_Activity_.
Transcribe exactly, and only, the lines from the one with "You are a computer-use" through the end of the records below, including both of those lines. Skip all pictures.

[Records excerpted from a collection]
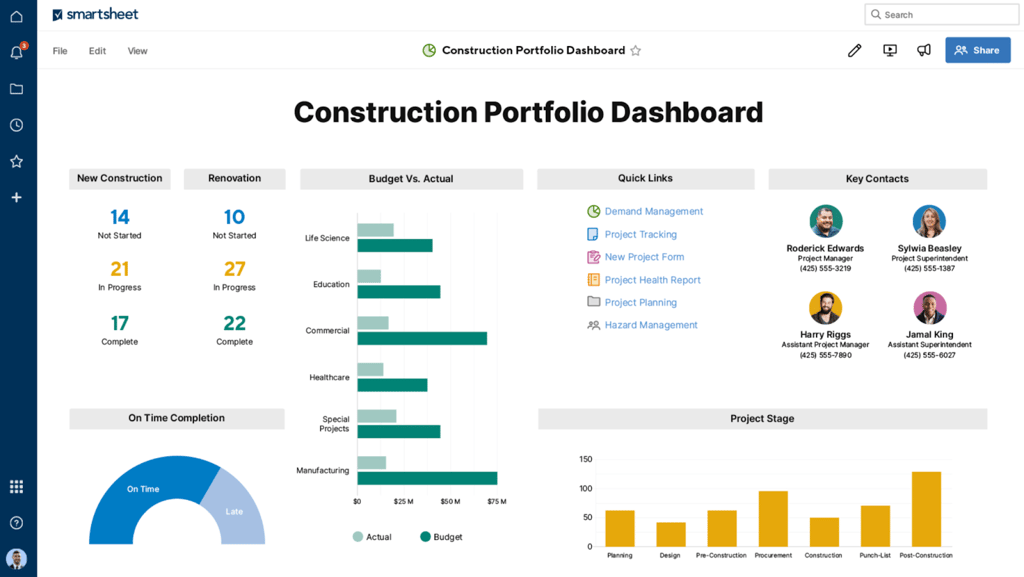
Task: Open the notifications bell
Action: coord(15,50)
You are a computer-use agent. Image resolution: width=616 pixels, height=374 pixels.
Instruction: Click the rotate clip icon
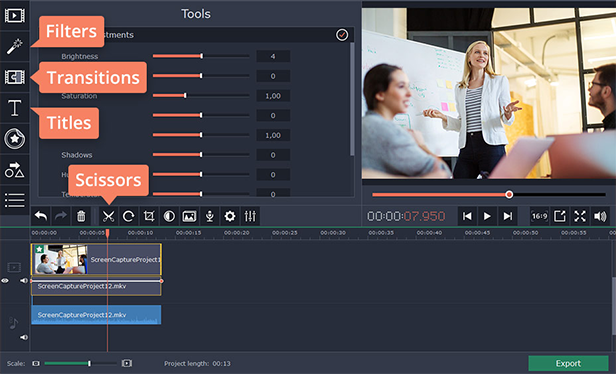pos(128,216)
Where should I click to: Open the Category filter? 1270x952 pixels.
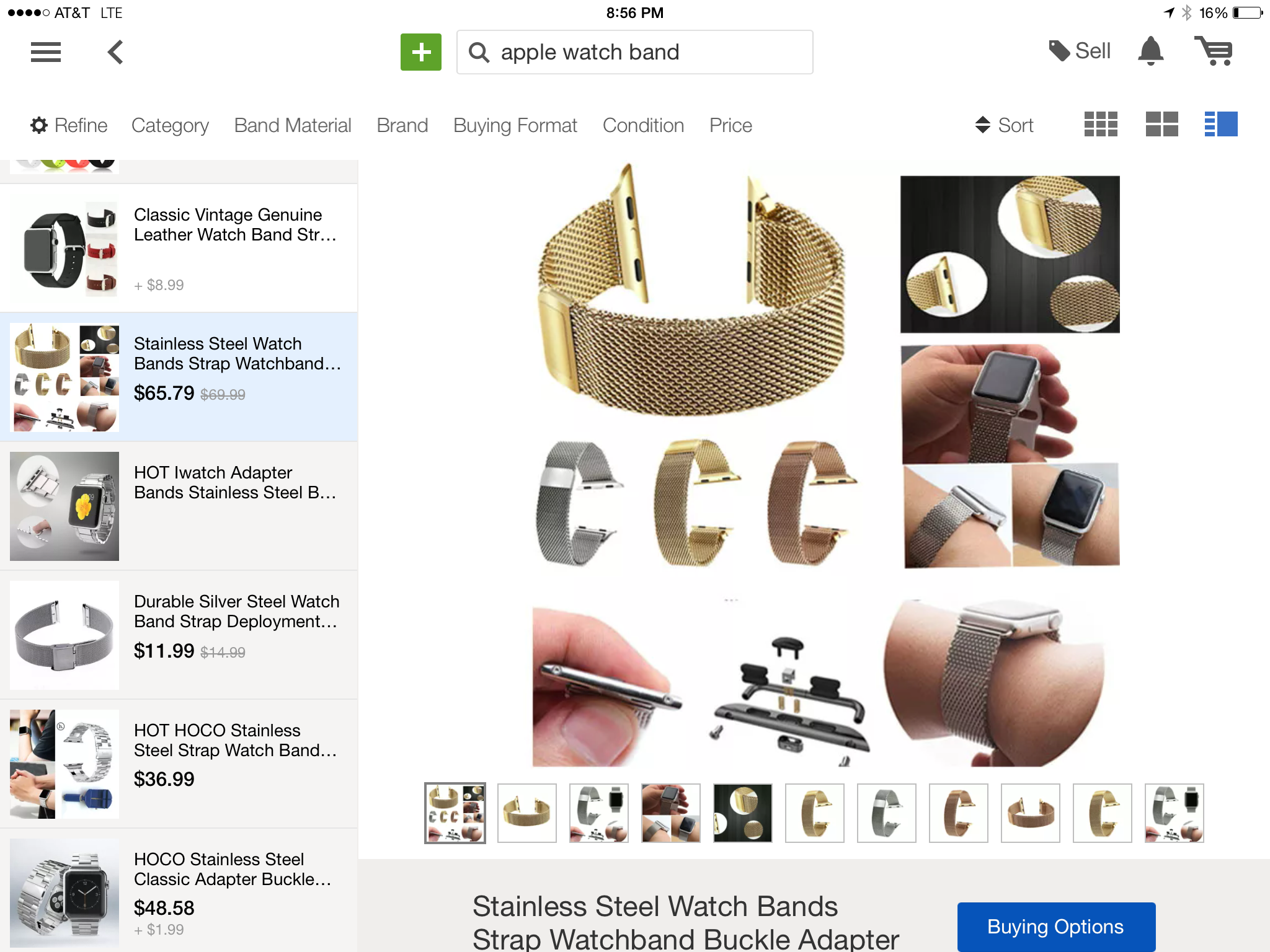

_Response to this task_.
You are a computer-use agent. Image resolution: width=616 pixels, height=374 pixels.
Instruction: Click the rotate clip icon
pos(128,216)
Where should I click to: Open the Category filter? 1270x952 pixels.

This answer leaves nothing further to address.